§ **Trecho de origem**

O exército russo tenta cercar Kostiantynivka, avançando por várias direções, inclusive de Toretsk, vilarejo já tomado por escombros. Ali vive uma idosa que também pediu evacuação.
Os policiais a encontram em casa com um parente. Mas, de repente, ela se recusa a sair, alegando pressão alta e náuseas. “Em meia hora, você estará no hospital”, tranquiliza a policial Nastja. “Ambulâncias não conseguem mais chegar até aqui.”
A mulher então pede que voltem mais tarde. Nastja anota pacientemente seu número de celular, enquanto seu colega insiste: “A senhora vê como está a situação aqui. Há drones sobrevoando a cidade.”
“Situação só piora”
A caminho do próximo endereço, o grupo passou por um ônibus quebrado, onde o motorista morreu e o cobrador ficou ferido após um ataque. Desde então, os veículos de transporte coletivo deixaram de circular pela cidade.
No leste de Kostiantynivka, um idoso chamado Viktor espera sentado sobre suas malas. Ao ouvir o zumbido de um drone, ele reage com tranquilidade. “Esse é nosso”, acredita. Enquanto carregava suas bolsas até o carro, seus vizinhos – um casal de aposentados – também pedem para ser evacuados.

§ **Linhas de dados**
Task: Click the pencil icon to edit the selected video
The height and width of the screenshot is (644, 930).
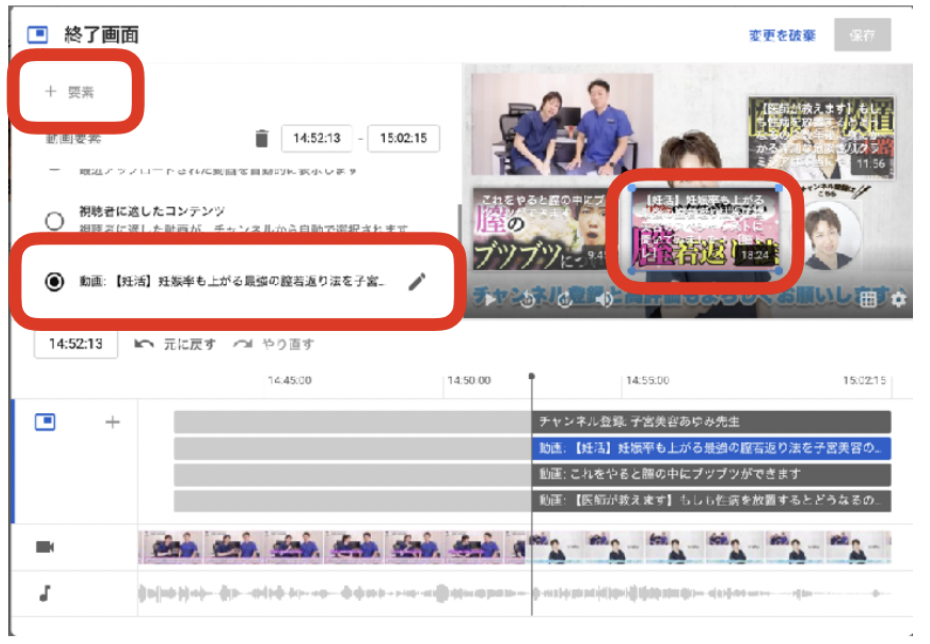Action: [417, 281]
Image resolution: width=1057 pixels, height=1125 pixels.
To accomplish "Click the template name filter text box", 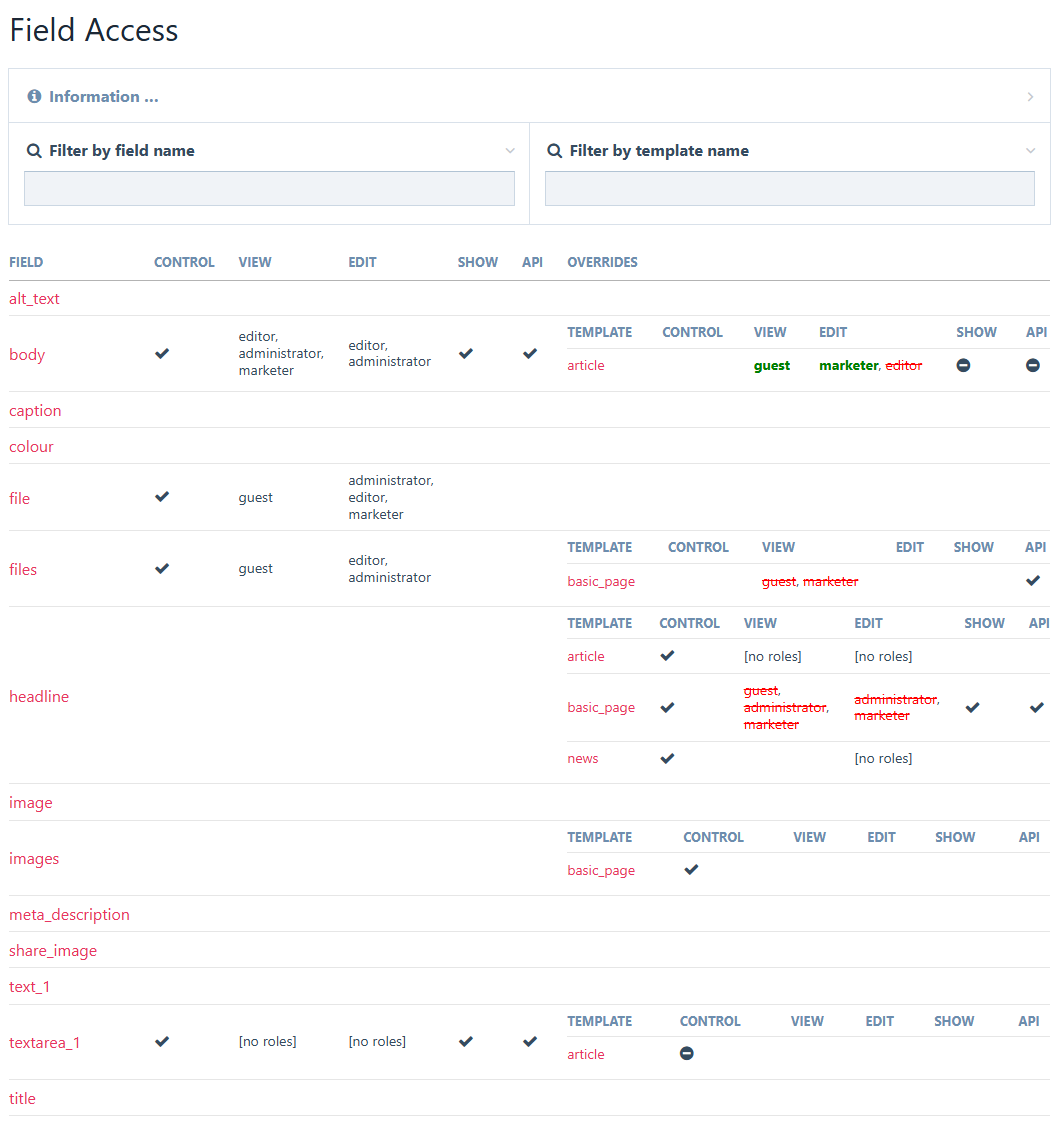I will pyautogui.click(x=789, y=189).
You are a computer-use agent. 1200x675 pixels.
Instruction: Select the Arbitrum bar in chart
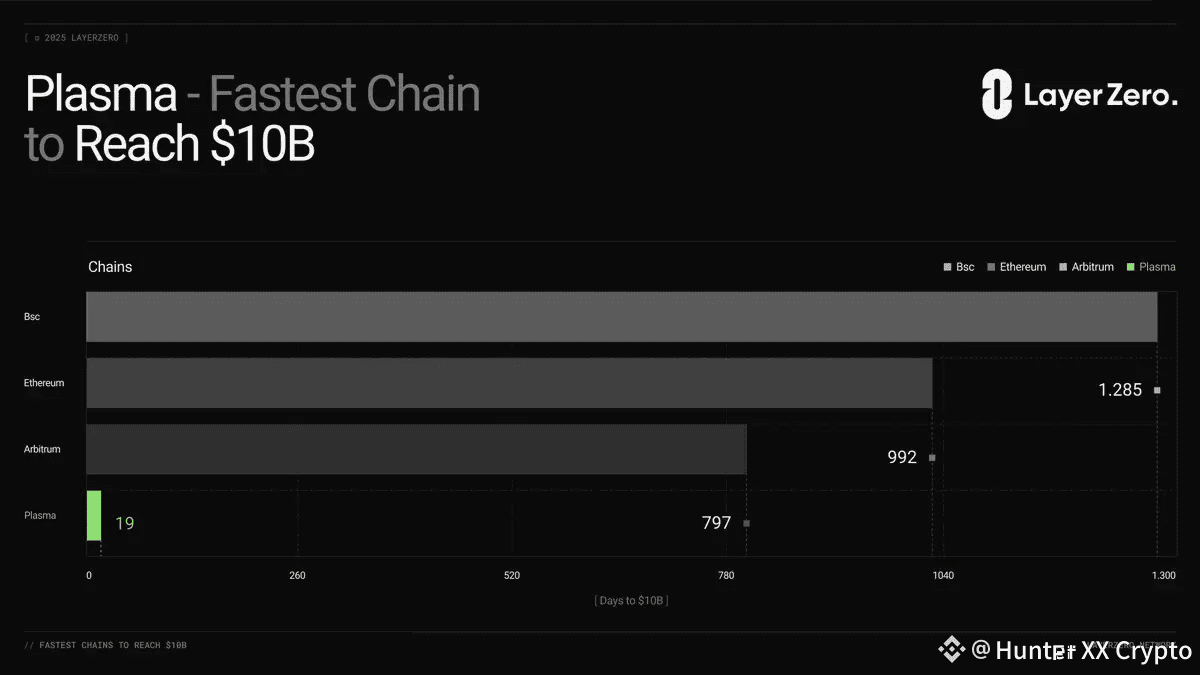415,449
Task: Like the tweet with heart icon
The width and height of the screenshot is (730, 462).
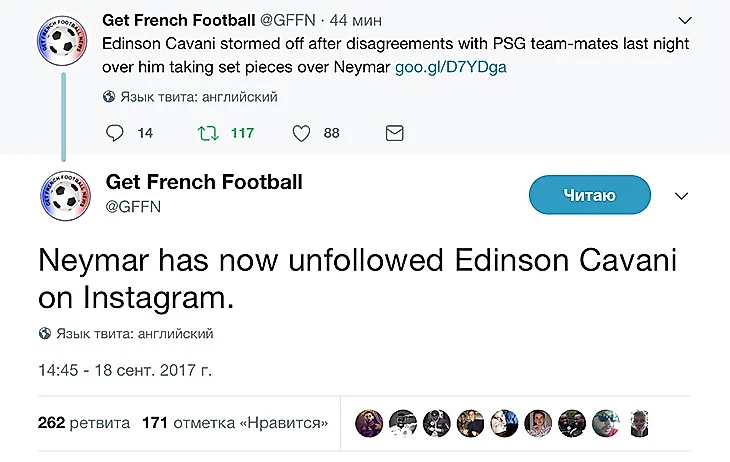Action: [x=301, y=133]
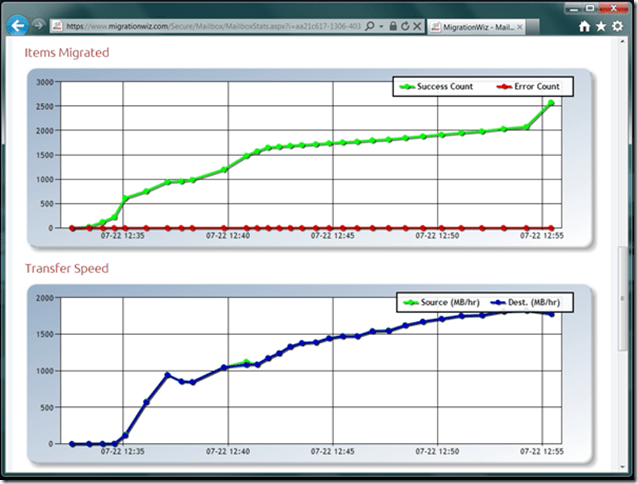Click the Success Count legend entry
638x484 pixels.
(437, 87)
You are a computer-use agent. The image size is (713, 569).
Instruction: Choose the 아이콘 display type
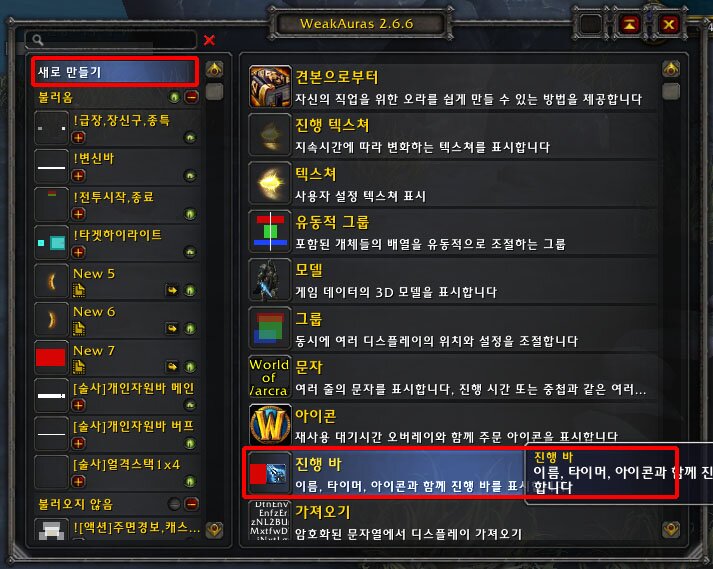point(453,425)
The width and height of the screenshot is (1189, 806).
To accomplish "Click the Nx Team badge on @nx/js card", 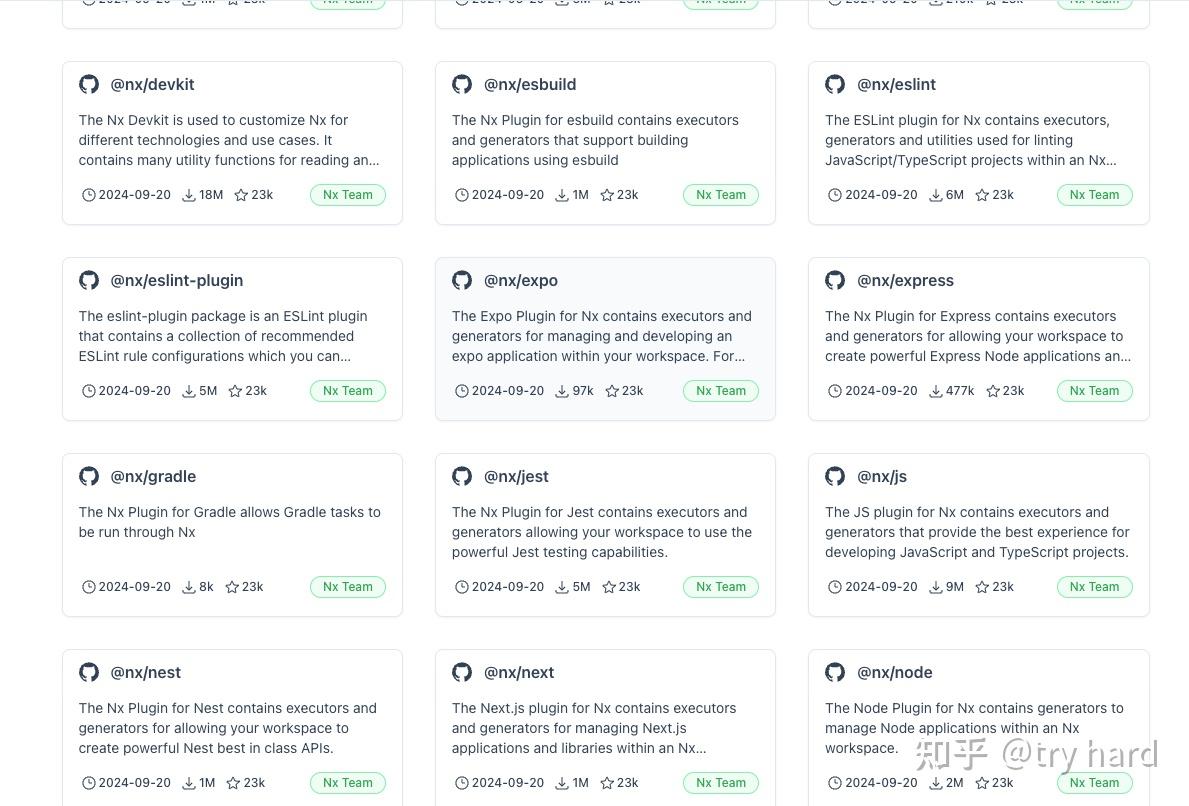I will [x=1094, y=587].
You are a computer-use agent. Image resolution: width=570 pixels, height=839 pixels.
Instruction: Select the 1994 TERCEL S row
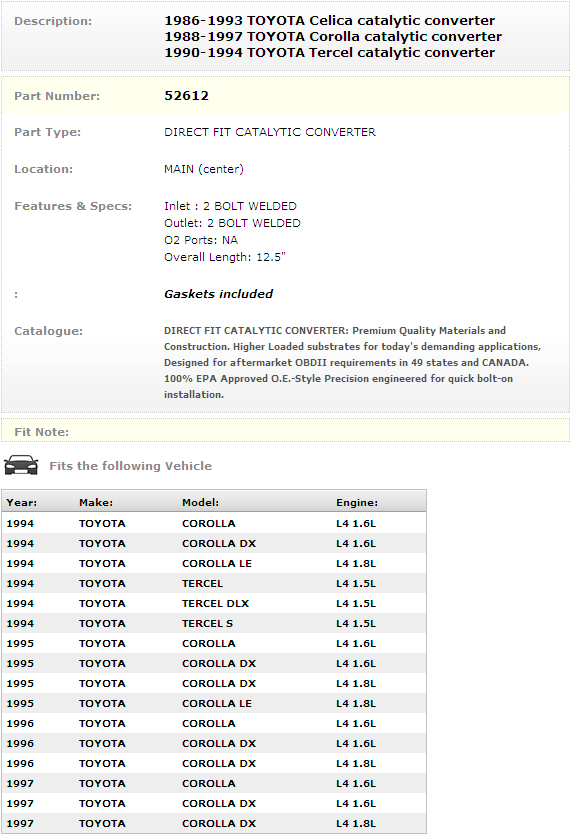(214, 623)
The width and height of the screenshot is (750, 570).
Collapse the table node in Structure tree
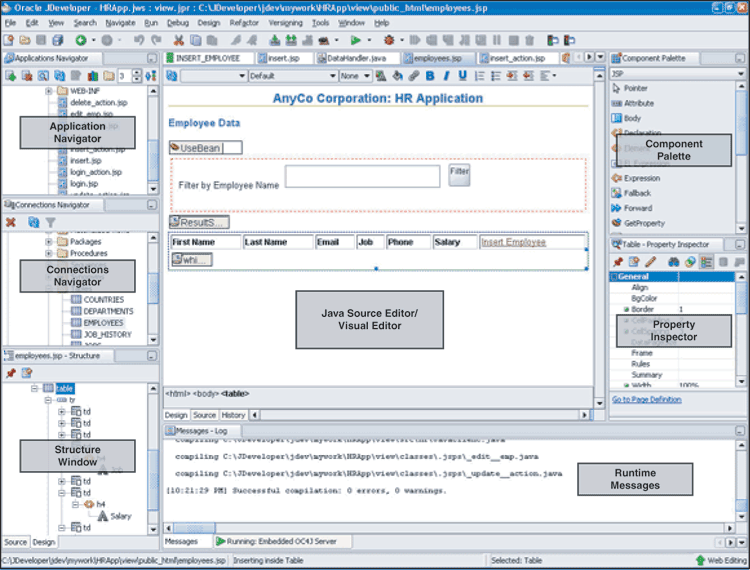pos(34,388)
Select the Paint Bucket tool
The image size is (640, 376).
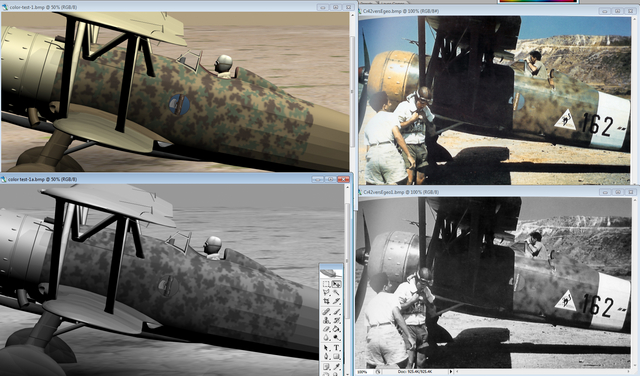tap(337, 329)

§ **Tarefa A**
Diga se cada afirmação concorda com o trecho sobre as evacuações em Kostiantynivka: (i) o exército russo avança sobre Kostiantynivka por uma única direção; (ii) a idosa de Toretsk alega pressão alta e náuseas para não sair; (iii) depois do ataque ao ônibus, o transporte coletivo continuou circulando pela cidade. Responda sim ou não a cada uma e cite as palavras do trecho que decidem.
§ **Tarefa B**
Retome o trecho sobre as evacuações em Kostiantynivka a partir do ponto em que ele termina.
As linhas não têm relação com o que se pede aqui.

§ **Sua resposta A**
(i) Não: "avançando por várias direções".
(ii) Sim: "ela se recusa a sair, alegando pressão alta e náuseas".
(iii) Não: "Desde então, os veículos de transporte coletivo deixaram de circular pela cidade."

§ **Sua resposta B**
“Achamos que a situação ia melhorar, mas só piora”, suspira a mulher, chamada Natalja. A cerca e as janelas de sua casa foram danificadas no último bombardeio. Não há eletricidade nem água, e o sinal de celular é quase inexistente. “Tenham cuidado, passem sob as árvores”, aconselhou o marido, Walerij, aos policiais.
O próximo destino é a casa de uma idosa que vive sozinha. Curvada, ela sai lentamente para a varanda. Os policiais a ajudam com as malas e verificam o que é realmente necessário levar, pois o espaço no carro é limitado. “A prioridade são as pessoas”, diz um deles.
No carro, a mulher pergunta se os policiais vieram de Moscou. Ela acreditava que os russos já haviam tomado a cidade. “Sim”, brinca Dmytro. “Por isso demoramos tanto para chegar até você”.
O carro segue até o centro da cidade, onde se vê a estação de trem destruída. Em uma das paredes ainda se lê, em inglês: “Não pedimos muito. Só precisamos de artilharia e bombardeiros. O resto, fazemos sozinhos.”
Missão arriscada
Por vezes, os “Anjos Brancos” precisam também recolher corpos.
Em um dos casos, na cidade de Pokrovsk, os agentes encontraram um homem morto em seu carro, atingido por um drone. No outro, foram buscar o corpo de um homem que havia morrido dentro de casa. Sua filha pediu à polícia que o buscasse para que pudesse lhe dar um enterro digno
Em Kostiantynivka, muitos mortos passaram a ser enterrados diretamente às margens das ruas. Judin já contou 22 desses túmulos e espera que um dia os restos mortais possam ser transferidos para cemitérios adequados.
Cada missão é perigosa. Quando os policiais carregavam um dos corpos até o carro, um drone explodiu por perto e um estilhaço atingiu o joelho de Dmytro, que precisou posteriormente levar pontos.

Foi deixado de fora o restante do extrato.